![JohnSnowLabs](https://nlp.johnsnowlabs.com/assets/images/logo.png)

[![Open In Colab](https://colab.research.google.com/assets/colab-badge.svg)](https://colab.research.google.com/github/JohnSnowLabs/spark-nlp-workshop/blob/master/Spark_NLP_Udemy_MOOC/Open_Source/35.06.Doc2Chunk.ipynb)

# **Doc2Chunk**

This notebook will cover the different parameters and usages of `Doc2Chunk`. This annotator converts `DOCUMENT` type annotations into `CHUNK` type. The text to be transformed into chunks must be contained within the input `DOCUMENT`. It may be either `StringType` or `ArrayType[StringType]` (using `setIsArray`). The `Doc2Chunk` annotator is used in conjunction with annotators that require a `CHUNK` type input.

**📖 Learning Objectives:**

1. Understand the usage of the annotator.

2. Become comfortable using the different parameters of the annotator.

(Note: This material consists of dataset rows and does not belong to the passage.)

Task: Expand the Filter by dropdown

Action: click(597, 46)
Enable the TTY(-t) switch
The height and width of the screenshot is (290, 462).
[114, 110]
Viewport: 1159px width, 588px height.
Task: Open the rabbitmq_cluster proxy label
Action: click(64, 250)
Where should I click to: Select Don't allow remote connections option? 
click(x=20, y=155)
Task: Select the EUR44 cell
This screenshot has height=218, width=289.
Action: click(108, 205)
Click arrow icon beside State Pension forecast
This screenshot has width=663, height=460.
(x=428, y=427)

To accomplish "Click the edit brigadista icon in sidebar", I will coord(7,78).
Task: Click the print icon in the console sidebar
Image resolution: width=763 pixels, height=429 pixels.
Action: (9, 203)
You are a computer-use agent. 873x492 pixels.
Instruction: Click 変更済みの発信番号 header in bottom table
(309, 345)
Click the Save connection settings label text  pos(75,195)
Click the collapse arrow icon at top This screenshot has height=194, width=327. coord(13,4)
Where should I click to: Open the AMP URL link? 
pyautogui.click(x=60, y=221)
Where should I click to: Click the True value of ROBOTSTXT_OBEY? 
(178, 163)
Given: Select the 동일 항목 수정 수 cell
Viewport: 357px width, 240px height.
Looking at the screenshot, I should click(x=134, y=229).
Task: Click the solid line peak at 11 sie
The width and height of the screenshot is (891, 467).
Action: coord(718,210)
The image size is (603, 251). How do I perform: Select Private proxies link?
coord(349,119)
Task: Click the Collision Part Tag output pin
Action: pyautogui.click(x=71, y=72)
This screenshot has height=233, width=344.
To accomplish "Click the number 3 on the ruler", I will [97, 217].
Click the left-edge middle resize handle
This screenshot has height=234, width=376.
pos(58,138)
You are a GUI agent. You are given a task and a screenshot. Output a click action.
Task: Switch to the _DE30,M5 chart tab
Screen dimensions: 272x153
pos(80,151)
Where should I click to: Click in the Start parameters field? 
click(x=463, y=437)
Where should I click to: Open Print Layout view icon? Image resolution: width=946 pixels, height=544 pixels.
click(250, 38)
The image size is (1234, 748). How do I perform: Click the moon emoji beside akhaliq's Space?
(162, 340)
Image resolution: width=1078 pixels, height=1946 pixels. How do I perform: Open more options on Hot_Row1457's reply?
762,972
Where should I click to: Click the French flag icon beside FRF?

3. Become comfortable using the annotator in several examples.


**🔗 Helpful Links:**

- Documentation : [Doc2Chunk](https://nlp.johnsnowlabs.com/docs/en/annotators#doc2chunk)

- Python Docs : [Doc2Chunk](https://nlp.johnsnowlabs.com/api/python/reference/autosummary/sparknlp/base/doc2_chunk/index.html#sparknlp.base.doc2_chunk.Doc2Chunk)

- Scala Docs : [Doc2Chunk](https://nlp.johnsnowlabs.com/api/com/johnsnowlabs/nlp/Doc2Chunk)

- For extended examples of usage, see the [Spark NLP Workshop repository](https://colab.research.google.com/github/JohnSnowLabs/spark-nlp-workshop/blob/master/tutorials/Certification_Trainings/Public/2.Text_Preprocessing_with_SparkNLP_Annotators_Transformers.ipynb).

## **📜 Background**


In Spark ML, the machine learning algorithms are grouped in two classes: Estimators and Transformers. An Estimator is an algorithm which can be fit on a DataFrame to produce a Transformer. A Transformer is an algorithm which can transform one DataFrame into another DataFrame.

Similarily, in Spark NLP, there are two types of annotators: AnnotatorApproach and AnnotatorModel. 
The AnnotatorApproach extends the Estimator from Spark ML, and is meant to be trained through fit(). The AnnotatorModel extends the Transformer and is meant to transform data frames through transform().

Each annotator accepts certain types of columns and outputs new columns in another type (we call this AnnotatorType).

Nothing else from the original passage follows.